Keaton is concerned that the conversations unfolding at this year’s summit are the same as those that took place in its first years. She wonders what accountability looks like for institutions whose students cycle through every four years, maybe even more with the introduction of the transfer portal.
And for the athletes who are on scholarships, many of which renew year to year, Keaton said they cannot come in and question without their money — and key to a college degree — hanging in the balance.
Love, the basketball player, has found a safe space in therapy, where she’s learned ways to cope with the racism.
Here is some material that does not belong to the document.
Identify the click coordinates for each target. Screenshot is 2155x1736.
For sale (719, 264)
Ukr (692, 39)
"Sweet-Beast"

It’s been nice being on a team with other Black women, she said. “You’re on the court with your teammates so when one gets hurt, we all feel it.” But getting back up and reassurance from them helps, Love said. She hopes more athletes will continue to speak up.
Basketball is what she does, not who she is. The universities are so big, she said, and they make so much money from fans that it’s important not to take the performance pressures and insults from fans personally.
“I leave a lot of it to God,” she said, “I leave a lot of it on the court.”